How close is his searching to an addiction? Is the next bet always going to be the big win?

Perhaps you should back off and give other decent men a chance?


----------



## pastasauce79 (Mar 21, 2018)

Your post reminded me of the song "I still haven't found what I'm looking for."

My husband and I come from different countries and different backgrounds. We still have our differences, but when it comes to religious beliefs we were on the same page since the beginning. 

I'm not sure if two people having two different religious views can survive together. Specially if one of them is asking the other to convert or have the same faith as the other does. That could create trouble and a lot of resentment in the future.

Has your boyfriend been insecure about his beliefs for a while now? Or is it a new thing?
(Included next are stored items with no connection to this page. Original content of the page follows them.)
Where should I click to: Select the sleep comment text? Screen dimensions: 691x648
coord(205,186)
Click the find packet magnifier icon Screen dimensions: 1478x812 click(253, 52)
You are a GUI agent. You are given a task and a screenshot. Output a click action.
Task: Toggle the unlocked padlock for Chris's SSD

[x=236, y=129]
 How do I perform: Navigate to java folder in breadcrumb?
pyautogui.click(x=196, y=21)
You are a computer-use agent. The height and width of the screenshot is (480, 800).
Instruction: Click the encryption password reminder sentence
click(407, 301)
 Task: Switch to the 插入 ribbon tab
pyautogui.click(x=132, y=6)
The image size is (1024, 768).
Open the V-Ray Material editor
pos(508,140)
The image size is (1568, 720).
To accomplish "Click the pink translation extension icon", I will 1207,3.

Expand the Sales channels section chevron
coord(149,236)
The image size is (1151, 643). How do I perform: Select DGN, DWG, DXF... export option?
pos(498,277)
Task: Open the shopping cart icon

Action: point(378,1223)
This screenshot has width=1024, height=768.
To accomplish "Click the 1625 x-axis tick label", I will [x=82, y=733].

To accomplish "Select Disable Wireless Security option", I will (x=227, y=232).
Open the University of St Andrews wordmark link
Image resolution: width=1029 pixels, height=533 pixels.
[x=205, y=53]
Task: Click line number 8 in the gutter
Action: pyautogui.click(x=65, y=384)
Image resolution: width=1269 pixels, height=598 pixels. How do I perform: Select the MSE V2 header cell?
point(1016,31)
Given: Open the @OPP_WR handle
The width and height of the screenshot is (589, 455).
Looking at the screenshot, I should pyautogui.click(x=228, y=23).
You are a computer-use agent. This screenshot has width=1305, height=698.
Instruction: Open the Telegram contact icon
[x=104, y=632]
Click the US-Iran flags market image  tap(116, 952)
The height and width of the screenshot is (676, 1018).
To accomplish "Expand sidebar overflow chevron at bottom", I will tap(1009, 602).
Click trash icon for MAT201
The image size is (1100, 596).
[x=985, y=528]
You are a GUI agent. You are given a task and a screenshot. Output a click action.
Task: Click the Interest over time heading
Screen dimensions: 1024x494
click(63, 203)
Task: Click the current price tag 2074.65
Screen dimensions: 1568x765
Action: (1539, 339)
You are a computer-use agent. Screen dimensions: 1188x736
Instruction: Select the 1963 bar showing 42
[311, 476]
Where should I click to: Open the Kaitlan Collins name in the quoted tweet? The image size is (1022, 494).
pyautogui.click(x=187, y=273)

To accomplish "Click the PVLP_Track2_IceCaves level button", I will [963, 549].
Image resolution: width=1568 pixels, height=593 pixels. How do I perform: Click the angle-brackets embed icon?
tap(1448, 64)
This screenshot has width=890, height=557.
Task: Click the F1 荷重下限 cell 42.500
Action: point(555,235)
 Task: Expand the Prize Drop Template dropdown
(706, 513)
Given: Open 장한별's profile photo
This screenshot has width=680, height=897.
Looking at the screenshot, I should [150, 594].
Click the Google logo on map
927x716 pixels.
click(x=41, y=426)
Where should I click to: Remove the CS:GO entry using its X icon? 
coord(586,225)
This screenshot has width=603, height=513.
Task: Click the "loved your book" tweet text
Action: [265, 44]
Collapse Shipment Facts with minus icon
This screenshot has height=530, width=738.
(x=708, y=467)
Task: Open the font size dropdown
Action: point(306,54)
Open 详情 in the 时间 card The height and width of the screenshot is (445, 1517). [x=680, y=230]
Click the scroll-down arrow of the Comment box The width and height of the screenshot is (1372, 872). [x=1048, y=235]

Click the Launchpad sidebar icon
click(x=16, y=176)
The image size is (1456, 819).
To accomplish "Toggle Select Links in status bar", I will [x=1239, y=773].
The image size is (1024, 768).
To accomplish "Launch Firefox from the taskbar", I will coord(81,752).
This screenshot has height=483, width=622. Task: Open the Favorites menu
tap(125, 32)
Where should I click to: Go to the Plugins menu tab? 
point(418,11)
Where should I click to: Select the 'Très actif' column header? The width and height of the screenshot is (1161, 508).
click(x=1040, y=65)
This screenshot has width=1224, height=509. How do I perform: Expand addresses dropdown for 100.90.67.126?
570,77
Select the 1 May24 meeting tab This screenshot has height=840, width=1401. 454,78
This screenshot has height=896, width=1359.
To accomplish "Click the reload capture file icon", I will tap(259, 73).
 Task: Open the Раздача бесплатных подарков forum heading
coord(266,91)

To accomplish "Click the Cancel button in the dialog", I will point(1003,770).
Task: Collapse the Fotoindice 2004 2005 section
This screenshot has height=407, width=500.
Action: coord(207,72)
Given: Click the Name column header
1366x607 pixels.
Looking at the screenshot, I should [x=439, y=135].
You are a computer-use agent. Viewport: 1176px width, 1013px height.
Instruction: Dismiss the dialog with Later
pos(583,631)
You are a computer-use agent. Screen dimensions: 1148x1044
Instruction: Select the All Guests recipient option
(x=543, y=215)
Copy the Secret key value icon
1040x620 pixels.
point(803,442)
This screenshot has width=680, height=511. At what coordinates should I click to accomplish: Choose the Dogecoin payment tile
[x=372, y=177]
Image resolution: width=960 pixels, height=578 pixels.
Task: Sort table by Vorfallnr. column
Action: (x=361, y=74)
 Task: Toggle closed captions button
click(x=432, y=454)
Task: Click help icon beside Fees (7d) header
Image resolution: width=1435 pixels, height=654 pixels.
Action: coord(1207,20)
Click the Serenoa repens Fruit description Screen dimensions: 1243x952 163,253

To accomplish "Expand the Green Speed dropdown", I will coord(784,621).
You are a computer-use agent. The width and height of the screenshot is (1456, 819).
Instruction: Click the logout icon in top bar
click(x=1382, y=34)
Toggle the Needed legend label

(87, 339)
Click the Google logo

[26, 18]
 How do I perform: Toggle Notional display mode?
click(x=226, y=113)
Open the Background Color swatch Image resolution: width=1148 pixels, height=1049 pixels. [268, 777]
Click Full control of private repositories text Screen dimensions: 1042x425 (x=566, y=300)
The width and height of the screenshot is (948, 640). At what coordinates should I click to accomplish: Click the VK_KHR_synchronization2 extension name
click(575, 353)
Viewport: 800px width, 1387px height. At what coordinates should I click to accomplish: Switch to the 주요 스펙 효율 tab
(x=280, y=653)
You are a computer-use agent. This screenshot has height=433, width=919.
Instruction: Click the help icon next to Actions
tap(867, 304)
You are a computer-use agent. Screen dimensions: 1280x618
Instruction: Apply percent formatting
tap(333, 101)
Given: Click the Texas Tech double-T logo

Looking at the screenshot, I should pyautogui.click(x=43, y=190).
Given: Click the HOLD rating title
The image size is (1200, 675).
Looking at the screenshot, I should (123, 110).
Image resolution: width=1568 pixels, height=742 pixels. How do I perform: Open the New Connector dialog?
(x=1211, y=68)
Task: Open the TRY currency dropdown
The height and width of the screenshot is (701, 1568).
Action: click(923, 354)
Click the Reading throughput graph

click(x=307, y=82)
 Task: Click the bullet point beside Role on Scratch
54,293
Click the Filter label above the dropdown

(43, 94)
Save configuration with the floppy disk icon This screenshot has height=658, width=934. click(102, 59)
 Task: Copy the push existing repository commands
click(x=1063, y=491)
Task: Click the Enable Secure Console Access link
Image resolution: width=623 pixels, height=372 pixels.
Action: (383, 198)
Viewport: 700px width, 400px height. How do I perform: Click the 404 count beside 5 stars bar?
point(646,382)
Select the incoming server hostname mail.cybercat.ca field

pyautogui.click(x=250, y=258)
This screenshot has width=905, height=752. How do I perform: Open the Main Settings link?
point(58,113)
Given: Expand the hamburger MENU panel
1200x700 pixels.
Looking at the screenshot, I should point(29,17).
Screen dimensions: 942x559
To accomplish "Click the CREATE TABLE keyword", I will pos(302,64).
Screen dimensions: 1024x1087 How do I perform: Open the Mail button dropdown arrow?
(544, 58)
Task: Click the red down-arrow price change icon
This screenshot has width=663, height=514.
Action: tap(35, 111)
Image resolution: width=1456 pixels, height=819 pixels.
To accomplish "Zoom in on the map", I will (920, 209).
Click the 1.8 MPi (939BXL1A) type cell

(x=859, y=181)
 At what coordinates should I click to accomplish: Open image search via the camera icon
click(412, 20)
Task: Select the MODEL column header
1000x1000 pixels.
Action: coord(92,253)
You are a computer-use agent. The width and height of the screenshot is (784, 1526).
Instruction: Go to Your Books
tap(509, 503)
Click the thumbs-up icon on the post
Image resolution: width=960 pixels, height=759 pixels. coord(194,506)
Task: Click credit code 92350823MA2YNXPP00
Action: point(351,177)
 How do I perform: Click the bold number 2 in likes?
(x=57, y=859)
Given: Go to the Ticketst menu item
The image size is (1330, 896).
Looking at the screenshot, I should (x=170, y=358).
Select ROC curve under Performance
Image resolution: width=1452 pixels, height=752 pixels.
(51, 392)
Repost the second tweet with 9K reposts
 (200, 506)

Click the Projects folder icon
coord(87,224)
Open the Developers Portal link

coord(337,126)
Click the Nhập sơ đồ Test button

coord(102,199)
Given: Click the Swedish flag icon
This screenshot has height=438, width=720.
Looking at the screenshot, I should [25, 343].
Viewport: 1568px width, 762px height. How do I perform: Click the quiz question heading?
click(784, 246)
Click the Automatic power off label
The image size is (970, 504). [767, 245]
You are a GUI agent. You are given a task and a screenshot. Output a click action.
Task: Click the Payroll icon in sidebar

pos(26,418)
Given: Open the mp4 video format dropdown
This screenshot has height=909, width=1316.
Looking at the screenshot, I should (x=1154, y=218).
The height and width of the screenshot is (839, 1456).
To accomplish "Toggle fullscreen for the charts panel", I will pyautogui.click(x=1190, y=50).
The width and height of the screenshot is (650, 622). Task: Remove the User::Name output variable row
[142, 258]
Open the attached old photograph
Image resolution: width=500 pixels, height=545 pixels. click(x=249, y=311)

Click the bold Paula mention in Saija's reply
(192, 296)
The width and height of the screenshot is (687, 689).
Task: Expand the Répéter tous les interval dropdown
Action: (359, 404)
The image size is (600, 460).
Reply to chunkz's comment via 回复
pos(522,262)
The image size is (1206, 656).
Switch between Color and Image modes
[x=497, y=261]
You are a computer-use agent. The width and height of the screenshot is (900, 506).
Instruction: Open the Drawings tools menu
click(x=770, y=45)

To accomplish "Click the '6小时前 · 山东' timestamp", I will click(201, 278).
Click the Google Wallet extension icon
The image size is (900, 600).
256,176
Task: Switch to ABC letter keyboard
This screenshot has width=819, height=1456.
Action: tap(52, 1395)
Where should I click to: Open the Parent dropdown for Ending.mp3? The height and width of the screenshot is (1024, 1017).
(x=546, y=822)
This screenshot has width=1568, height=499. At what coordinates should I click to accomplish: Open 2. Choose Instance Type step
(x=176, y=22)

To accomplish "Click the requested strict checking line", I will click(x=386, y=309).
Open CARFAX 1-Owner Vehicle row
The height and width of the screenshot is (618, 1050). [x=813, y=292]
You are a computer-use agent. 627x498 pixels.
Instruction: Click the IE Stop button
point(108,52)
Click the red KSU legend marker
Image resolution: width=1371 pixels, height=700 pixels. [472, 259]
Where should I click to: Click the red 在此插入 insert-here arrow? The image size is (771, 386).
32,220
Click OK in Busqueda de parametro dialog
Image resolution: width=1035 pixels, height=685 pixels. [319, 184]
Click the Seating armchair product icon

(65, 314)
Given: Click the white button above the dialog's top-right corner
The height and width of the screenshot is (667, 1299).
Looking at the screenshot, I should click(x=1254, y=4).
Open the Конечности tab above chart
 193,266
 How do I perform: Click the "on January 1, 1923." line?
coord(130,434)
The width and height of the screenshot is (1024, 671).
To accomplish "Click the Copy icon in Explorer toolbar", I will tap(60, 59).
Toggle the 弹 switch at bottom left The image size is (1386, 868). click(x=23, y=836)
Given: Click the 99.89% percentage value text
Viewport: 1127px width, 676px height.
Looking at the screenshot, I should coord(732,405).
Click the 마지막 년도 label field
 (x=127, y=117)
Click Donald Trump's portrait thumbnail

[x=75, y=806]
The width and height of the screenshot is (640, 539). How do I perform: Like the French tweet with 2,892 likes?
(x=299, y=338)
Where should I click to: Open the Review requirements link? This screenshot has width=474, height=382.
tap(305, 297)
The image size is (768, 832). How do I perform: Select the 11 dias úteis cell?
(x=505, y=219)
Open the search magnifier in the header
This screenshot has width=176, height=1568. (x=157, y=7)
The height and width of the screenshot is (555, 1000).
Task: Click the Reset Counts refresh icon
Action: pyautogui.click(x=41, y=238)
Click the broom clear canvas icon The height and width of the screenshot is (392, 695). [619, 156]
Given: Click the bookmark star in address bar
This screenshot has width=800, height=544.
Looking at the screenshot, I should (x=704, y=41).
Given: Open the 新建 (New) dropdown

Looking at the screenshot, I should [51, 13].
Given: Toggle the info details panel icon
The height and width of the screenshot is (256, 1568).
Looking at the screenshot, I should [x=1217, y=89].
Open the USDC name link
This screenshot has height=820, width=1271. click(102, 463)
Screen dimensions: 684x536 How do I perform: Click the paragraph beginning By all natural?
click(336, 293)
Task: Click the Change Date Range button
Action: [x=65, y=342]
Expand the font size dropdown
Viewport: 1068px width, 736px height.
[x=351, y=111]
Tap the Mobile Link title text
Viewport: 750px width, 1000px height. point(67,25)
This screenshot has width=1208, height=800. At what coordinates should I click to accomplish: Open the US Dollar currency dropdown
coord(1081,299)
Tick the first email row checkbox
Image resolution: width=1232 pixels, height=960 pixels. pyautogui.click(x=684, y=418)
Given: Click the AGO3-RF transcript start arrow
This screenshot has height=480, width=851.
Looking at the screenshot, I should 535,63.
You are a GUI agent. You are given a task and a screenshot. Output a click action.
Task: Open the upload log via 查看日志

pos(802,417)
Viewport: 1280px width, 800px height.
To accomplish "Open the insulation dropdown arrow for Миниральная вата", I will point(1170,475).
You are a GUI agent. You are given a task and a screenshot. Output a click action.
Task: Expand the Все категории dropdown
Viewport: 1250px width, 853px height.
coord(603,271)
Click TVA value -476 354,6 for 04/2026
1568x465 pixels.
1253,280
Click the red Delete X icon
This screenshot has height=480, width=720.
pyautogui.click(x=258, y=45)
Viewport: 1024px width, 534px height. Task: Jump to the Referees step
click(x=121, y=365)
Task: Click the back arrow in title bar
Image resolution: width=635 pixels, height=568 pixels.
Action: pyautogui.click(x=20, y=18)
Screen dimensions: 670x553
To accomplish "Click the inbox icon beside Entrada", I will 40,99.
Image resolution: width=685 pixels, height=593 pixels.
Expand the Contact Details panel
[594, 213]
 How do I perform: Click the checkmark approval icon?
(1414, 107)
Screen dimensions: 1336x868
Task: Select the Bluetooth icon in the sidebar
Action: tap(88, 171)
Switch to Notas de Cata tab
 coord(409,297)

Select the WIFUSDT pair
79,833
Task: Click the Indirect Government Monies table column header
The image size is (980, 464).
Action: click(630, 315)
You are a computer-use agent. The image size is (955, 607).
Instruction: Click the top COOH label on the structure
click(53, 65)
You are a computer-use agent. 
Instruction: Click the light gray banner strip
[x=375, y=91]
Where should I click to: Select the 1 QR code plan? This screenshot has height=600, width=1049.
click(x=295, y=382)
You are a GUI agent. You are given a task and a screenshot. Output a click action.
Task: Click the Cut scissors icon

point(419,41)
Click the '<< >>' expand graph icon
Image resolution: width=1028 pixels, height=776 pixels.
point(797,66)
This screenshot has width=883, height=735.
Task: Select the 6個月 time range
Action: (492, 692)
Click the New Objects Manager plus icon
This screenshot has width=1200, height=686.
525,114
Do you think he's going through a midlife crisis? 

Personally, I'm someone who goes with the flow but I don't want to belong to any church. If my husband decided to join a church I would have a very hard time adjusting and accepting, because going to church is not something I want to do. 

That would be a tough one for me.


----------



## Affaircare (Jan 11, 2010)

Hollyhobbie said:


> Hi! Hoping to get some advice here. My guy (34) and I (31) have been together for 2.5 years. ...We are aligned on many important things...
> 
> ANYWAY, there is one big hang up with us. He grew up in a practicing Christian household. I grew up in a “yeah, there’s a God, and when we die we go to heaven” household. That was it. He’s expressed a level of doubt in his Christianity (and through most of his teen/adult years) and has decided that it’s his duty to explore it and decide for himself how important faith is to him, and what he believes when it comes to Christianity.
> 
> Important part: He said that IF he comes to these conclusions that Christianity, he may need to be with someone who’s on the same page as him. (Or pretty close) important for kids, life, work, all of these areas. ...


My Beloved Hubby and I are not of the same faith. I am a Christian, and by that I mean a follower of Christ, and not a "lower case c" christian ("Well we aren't muslim or jewish so we must be christians" and go at Christmas and Easter). My Beloved is Buddhist. We both find that our faith is important to us, but what we do is honor each other and keep our hearts open to the other and listen to and learn from each other. In real life, Buddhism has many philosophies that are wise, such as calmness and the nature of suffering. In real life, Christian and Buddhist philosophy can co-exist in that both believe in no murder, no stealing, no sexual misconduct, no lying, and no intoxicants. So we find points of alignment, and some points of difference, and we discuss them. 

But my point to you would be almost a "what if." "What if" you were both Christians, but one was Catholic and the other Lutheran? That's a pretty big theology difference, but both are considered christian! "What if" you were at least both Protestants, but one was Baptist and the other was Presbyterian? That's armenianism vs. reformed theology! Would that be "Christian" enough for you to be on the same page? "What if" one was Southern Baptist and the other was Reformed Baptist? What if one was non-denominational, and the other was fundamental or evangelical? 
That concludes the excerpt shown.